Look to your left and then your right. You are probably sitting in a room, surrounded by four walls, more or less. Secured, ordinary and banal. The walls are separating you from other rooms. This room might be in your house or in your workplace. You have your borders to let you focus on whatever you are doing. But why do we need this ? We are all hiding behind walls. We not only hide our actions from other people, but we also hide ourselves from others.

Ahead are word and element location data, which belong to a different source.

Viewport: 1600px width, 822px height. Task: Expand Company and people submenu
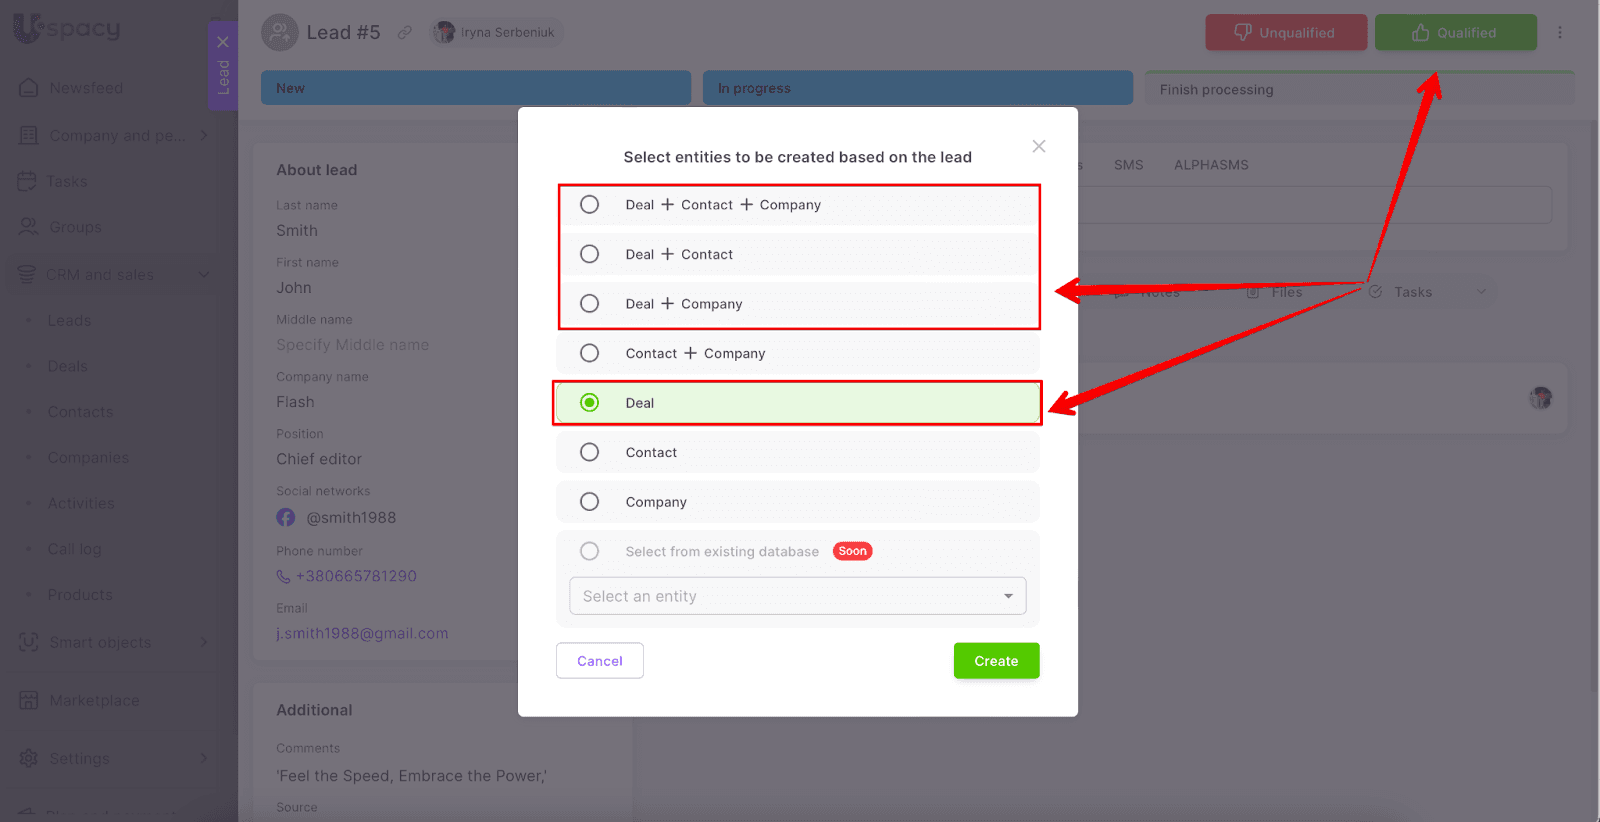(204, 135)
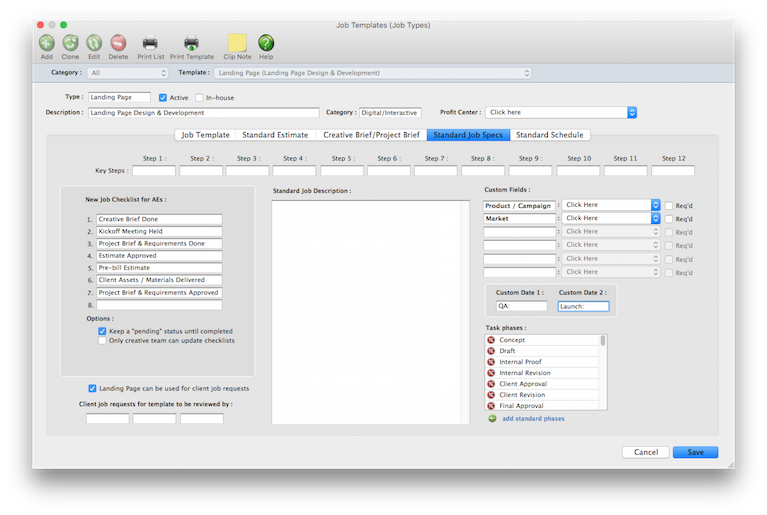The height and width of the screenshot is (515, 767).
Task: Uncheck the Active checkbox
Action: click(x=163, y=98)
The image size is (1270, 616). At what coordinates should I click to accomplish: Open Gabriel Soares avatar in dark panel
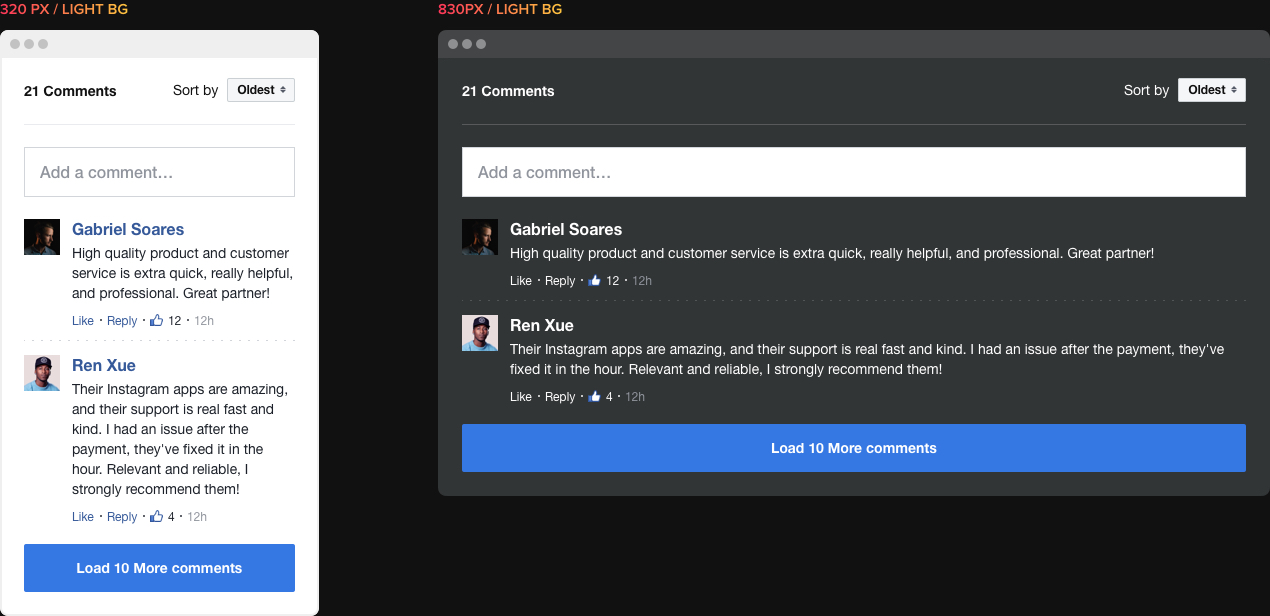pyautogui.click(x=480, y=237)
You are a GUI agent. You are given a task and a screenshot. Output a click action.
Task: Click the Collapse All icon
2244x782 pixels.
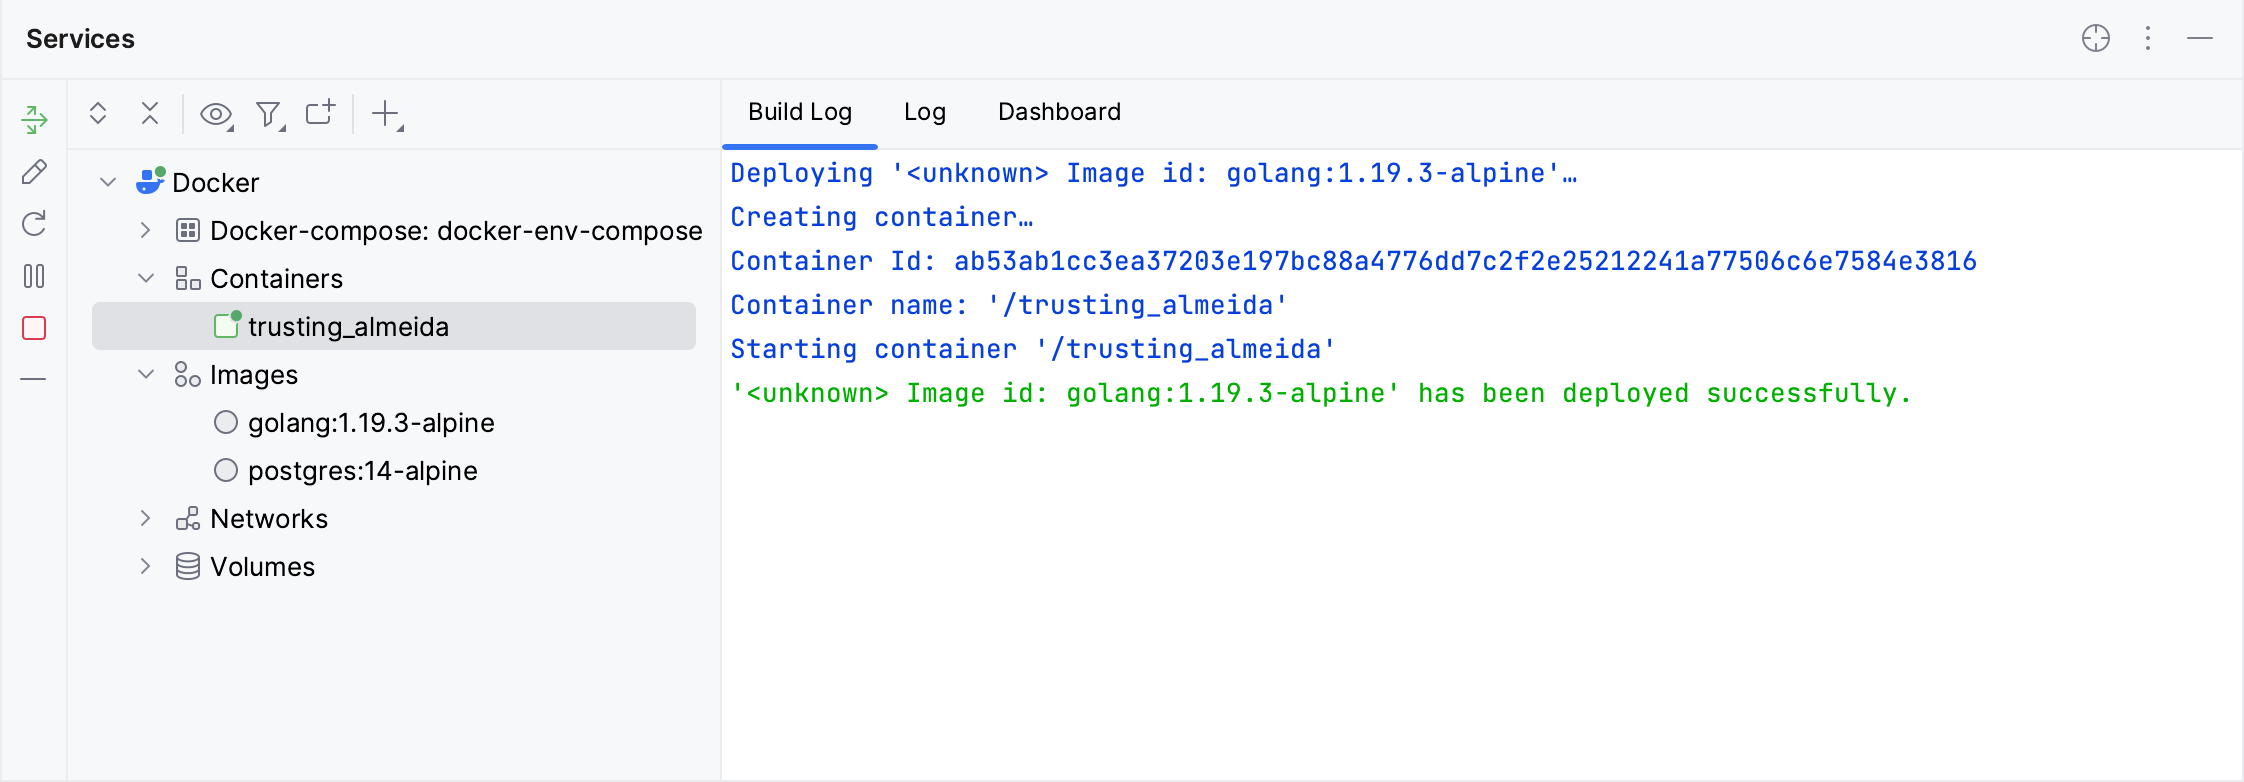click(150, 113)
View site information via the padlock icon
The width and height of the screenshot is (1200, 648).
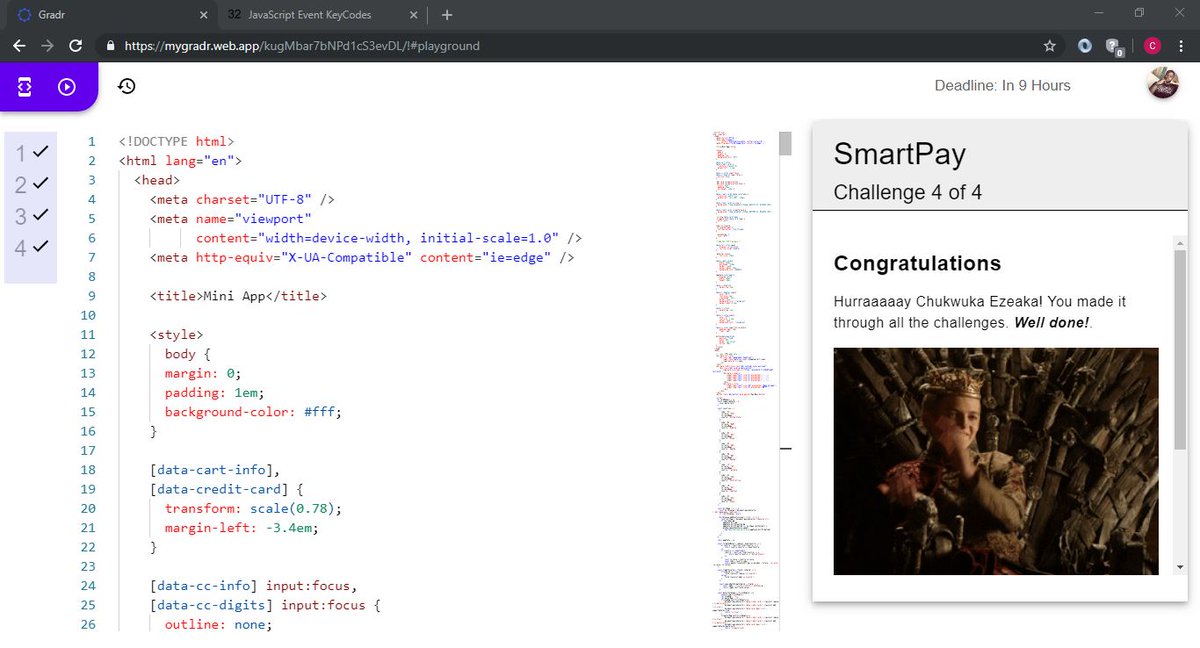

From the beginning of life one of our main vital needs is shelter. The basic idea of shelter is to have protection from weather and other living creatures. So whether it is mud or brick, there are walls that serve as a protection mechanism. Over time, shelters started to get divided by walls for each individual. These separations are important for personal space. Once upon a time, it was for avoiding animals; nowadays, I believe that the main reason is to avoid people, including ourselves. We enter our rooms and do whatever we want. Room has a significant meaning in here. It symbolizes our own utopia or dystopia. It might be where our biggest nightmares happen or where we dream of the best and feel free. Let’s think about it. You are at home: When your phone rings, what do you do? You go to your room. When you want to cry, what do you do? You go to your room. When you feel disturbed by other members in the house, what do you do? You go to your room. When you want to gossip about someone, what do you do? You, instinctively, go to your room, where you feel secluded. You feel like whatever happens inside those four walls will stay inside them. Gossip, sexual activities, emotions, secrets….
Each of us has many secrets. Even we might not know what we are hiding, because it could be deep down in our minds. Some of the secrets are highly secured, some of them are just trying to be kept away from those concerned. Walls are a great method to stash away unheard words that must stay unspoken. For example, there are so many walls in a government building. Why are their architectural structures not simpler? They could have been simpler, but they must not be, because the data has to be protected and kept away from people. If those walls were not there, we could have access to the files and to people. They are hiding, they are refusing to face the people they have affected. They are avoiding seeing the damage they have done. Another example is what happens inside houses. Family secrets are buried in houses. Who would hear if you were living ten meters away from the next-door neighbour and you were shouting at, insulting or hitting an individual that you share your house with? Those walls are where most childhood traumas are trapped. Parents come home and have anger outbursts. Kids come home and pour out their school problems to their parents. But then the heartbreaking conversations and actions begin behind four walls, and nobody’s soul hears from outside, the real world, where we act as if everything is alright, where we are the actual Hollywood stars. Walls in houses have multifaceted functions. They create both a safe and independent reunion area and a war area where we reflect the darkest sides of our souls. So we can say walls are a concrete border between our minds, but when we start to integrate into each other’s lives, walls start to disappear and let us see into others’ darkness. “You are confined only by the walls you build yourself.” It is a quote that promotes my thoughts, and it pushes me to think further: that our walls are prisons that we create for ourselves and that there are some free-souled people out there who cannot stand staying confined inside of them. So, we call them thrillseekers instead of happy people, just because they refuse to obey our own boundaries; they realize that true happiness is outside, in nature, where there are still boundaries but luckily not made by humans.